PowerShell is preferred in this house because
a) you can run it on any Windows OS on the spot and modify it in ad hoc manner, you can even debug it with breakpoints etc easily. Also our Linux machines have it so it is unifying admin interface.
b) its powerful, you can do anything in it with few lines of code (one case: we did 10 million SOAP requests using certificate per day for entire country)
c) many Windows tools use it like SqlServer, IIS etc. which makes management way easier - for example we use [1] to install sql server on all dev/prod machines or use [2] to monitor all our servers or use [3] to send CI metrics to influx (all those are just minor samples, we have bunch of stuff like that)
d) we find it way easier to keep CI/CD vars in PowerShell hashtables then in yaml, so our yaml fiels are one liners and everything works locally.
e) Python, ruby and friends are NOT designed for shell work.

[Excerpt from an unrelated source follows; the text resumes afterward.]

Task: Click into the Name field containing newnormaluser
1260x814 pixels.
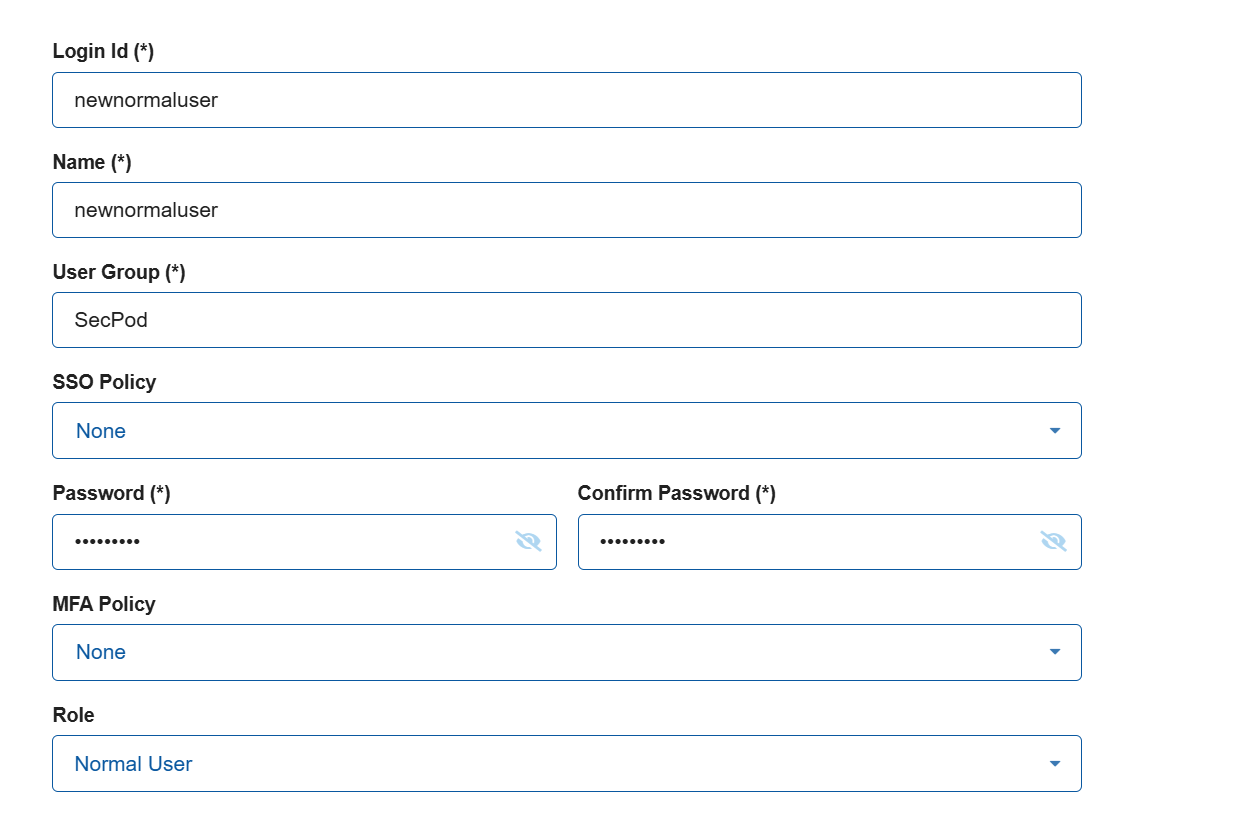Action: [567, 210]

Its akward, unfriendly and most of all not there on Windows OTB.
Hey, since you appears to use Chocolatey and there's few people using it, how do you feel it? Do you think it will keep existing? I am not that into the way MS is doing the winget thing, but I also noticed it appears to impact how people adopt or not chocolatey. I see a lot of manual scripts for installing things on Windows CI systems (some using now defunct fciv and soon to be defunct bitsadmin)... I really like chocolatey but I am worried it will disappear soon.
Chocolatey is the only thing I use to install stuff both on CI and on each dev machine and I regularly create packages for it [1]. I worked hard to make what I need stable and not depend on their existence - [2] and all the repos using the same methodology release packages on GH [4] and there is a handy script to install from there. I also created AU for it [3] and managed to convince people to embed software in packages [5] so packages always work (you can cache them on your own via file system, artifactory, nexus etc). You can also host your own gallery in number of different ways. So, in short, there is escape plan. TBH, it looks like choco is going better then ever. And you can't simply find any better repository for sw, its better and more up to date then most linux package repos (on par with Arch).
> I am not that into the way MS is doing the winget thing,
That is years away IMO, no scripting there too, and it moves like a snail. I would really be embarrassed if I were leading that team.
> I see a lot of manual scripts for installing things on Windows CI systems
Yeah, most people suck, like their scripts :-) There is literary 0 chance for you to make reliable installation script in general that works in any context.
> I really like chocolatey but I am worried it will disappear soon.
Just use it. I don't work for them. I maintain core team repo [2]. Its great tool now. What will happen tomorrow nobody knows but like I said, you have escape plan and even if they go down your CI will still work for many years if you set it up properly.
bats is used for running tests against command line interfaces of your program. This is useful for making sure weird strings and argument patterns are handled correctly.
Bash is a lowest-common-denominator language, available on almost all platforms, with a very stable (old?) API, which makes it ideal for broad distribution & bootstrapping of systems.
When you use another other languages, like Python, suddenly you're not only worrying about whether Python is installed, but also which version is available, and you still can't use anything that's not part of the standard library (because then you enter package management/dependency hell).
I agree that even Python with stdlib-only is still better than Bash, but I guarantee that you'll find Bash >=3.0 on every host.